Overview: Arginine utilization in GapMind is based on MetaCyc pathways L-arginine degradation I via arginase (link); II via arginine succinyltransferase (link), III via arginine decarboxylase and agmatinase (link), IV via arginine decarboxylase and agmatine deiminase (link), V via arginine deiminase (link), VI (arginase 2, link), VII (arginase 3, link), VIII via arginase oxidase (link), IX via arginine:pyruvate transaminase (link), X via arginine monooxygenase (link), XIII via proline (link), and XIV via D-ornithine (link). Common intermediates are L-ornithine or L-proline. GapMind does not include pathways XI (link), which is poorly understood, or XII (link), which is not reported in prokaryotes.

• all:
  • arginine-transport, rocF and ornithine-degradation
  • or arginine-transport, arginine-succinyltransferase, astB, astC, astD and astE
  • or arginine-transport, adiA, speB and putrescine-degradation
  • or arginine-transport, adiA, aguA, aguB and putrescine-degradation
  • or arginine-transport, arcA, arcB, arcC and ornithine-degradation
  • or arginine-transport, aroD, aruI, kauB, gbuA and GABA-degradation
  • or arginine-transport, aruH, aruI, kauB, gbuA and GABA-degradation
  • or arginine-transport, arg-monooxygenase, gbamidase, kauB, gbuA and GABA-degradation
  • Comment: Pathways I, VI, or VII begin with rocF (arginase), which forms ornithine and urea. (The urea might not be utilized, so urease is not described here.) They differ in how the ornithine is catabolized.
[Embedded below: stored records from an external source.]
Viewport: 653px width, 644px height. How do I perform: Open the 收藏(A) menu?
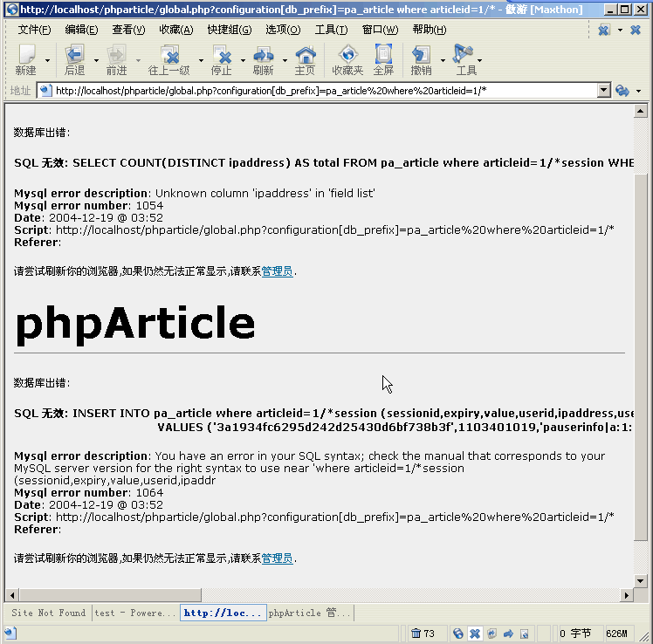coord(176,30)
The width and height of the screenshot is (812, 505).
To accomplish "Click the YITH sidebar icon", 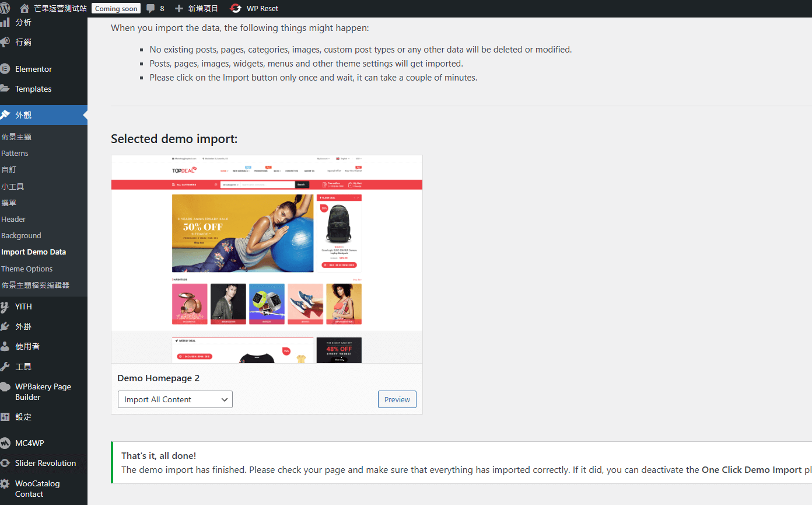I will (5, 307).
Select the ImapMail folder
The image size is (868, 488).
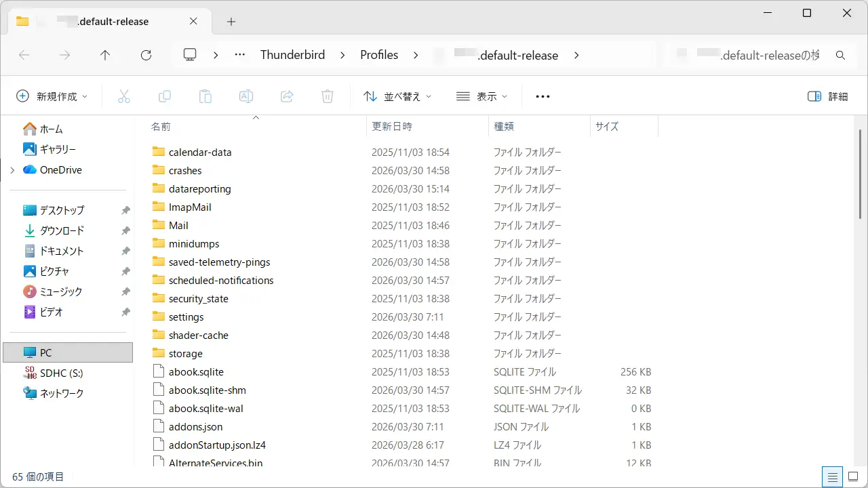(x=190, y=207)
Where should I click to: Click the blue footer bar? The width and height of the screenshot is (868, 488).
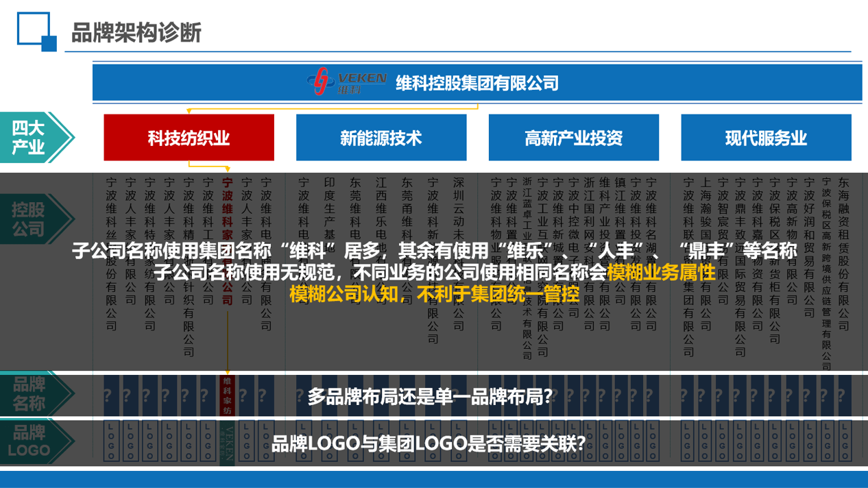434,479
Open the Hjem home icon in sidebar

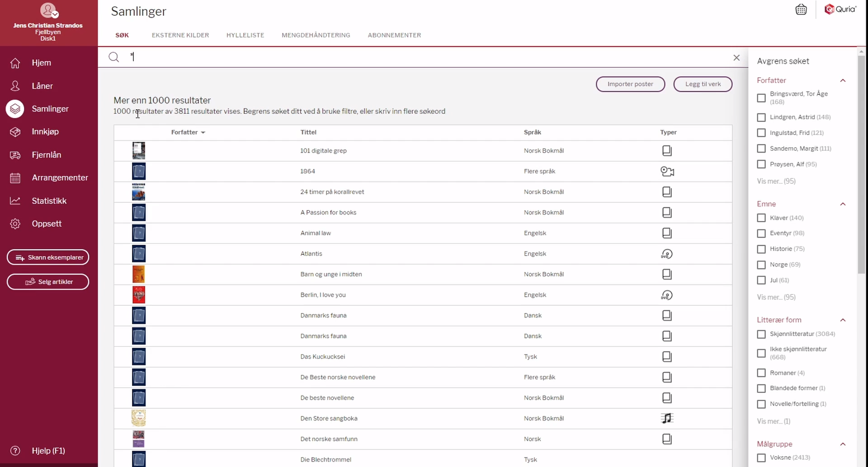tap(15, 63)
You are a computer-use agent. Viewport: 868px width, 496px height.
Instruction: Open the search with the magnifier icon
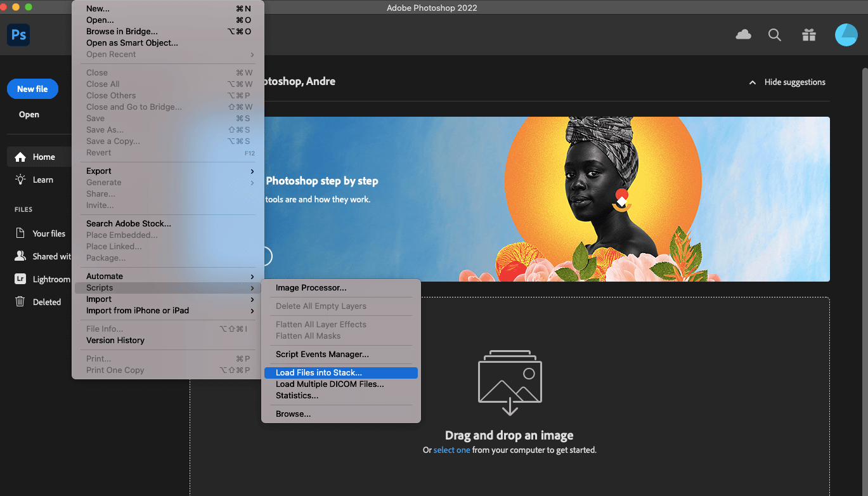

Pathway II begins with arginine succinyltransferase and ends with succinate and glutamate. The succinate would then be activated to succinyl-CoA to restart the cycle, or the glutamate might be oxidized to succinyl-CoA; these steps are not included here. Pathway III begins with decarboxylation to agmatine by adiA, followed by hydrolysis to putrescine and urea. Pathway IV begins with adiA and agmatine deiminase (aguA), which yields N-carbamoylputrescine; this is hydrolyzed to putrescine and urea. Pathway V begins with arginine deiminase (arcA), forming citrulline, and and a carbamoyltransferase forms carbamoyl-phosphate and ornithine. The carbamoyl-phosphate is consumed by carbamate kinase (in reverse, forming ammonia and CO2 and ATP). Pathway VIII begins with arginine oxidase aroD, which forms 5-guanidino-2-oxopentanoate (2-ketoarginine); this is converted to gamma-aminobutyrate (GABA). Pathway IX is similar to pathway VIII but the transaminase aruH forms the 5-guanidino-2-oxopentanoate. Pathway X involves arginine 2-monooxygenase (decarboxylating), forming 4-guanidinobutyramide, and an amidase, forming 4-guanidinobutyrate, which is consumed as in pathway VIII or IX.
• ornithine-degradation:
  • aruF, aruG, astC, astD and astE
  • or rocD and rocA
  • or rocD, PRO3 and proline-degradation
  • or ocd and proline-degradation
  • or odc and putrescine-degradation
  • or orr, oraS, oraE, ord, ortA and ortB
  • Comment: Ornithine is a common intermediate. It can be succinylated by aruFG and then catabolized by the later steps of the arginine succinyltransferase pathway, via aminotransferase, dehydrogenase, and desuccinylase reactions (see PMC179677 and PMID:7523119). Or as part of L-arginine degradation I, the aminotransferase rocD converts ornithine to glutamate 5-semialdehyde, which spontaneously converts to 1-pyrroline-5-carboxylate. A dehydrogenase converts this to glutamate. Or 1-pyrroline-5-carboxylate can be reduced to proline by PRO3, as in L-arginine degradation VI. Alternatively, ornithine can be converted directly to proline by ornithine cyclodeaminase (ocd). Or ornithine can be decarboxylated to putrescine by odc (link). Or ornithine can be catabolized via D-ornithine, as in L-arginine degradation XIV. A racemase converts L-ornithine to D-ornithine; an aminomutase forms (2R,4S) 2,4-diaminopentanoate; a dehydrogenase forms (2R)-2-amino-4-oxopentanoate, and a thiolase cleaves it to D-alanine and acetyl-CoA. D-alanine could be oxidized to pyruvate or perhaps secreted; this is not described here.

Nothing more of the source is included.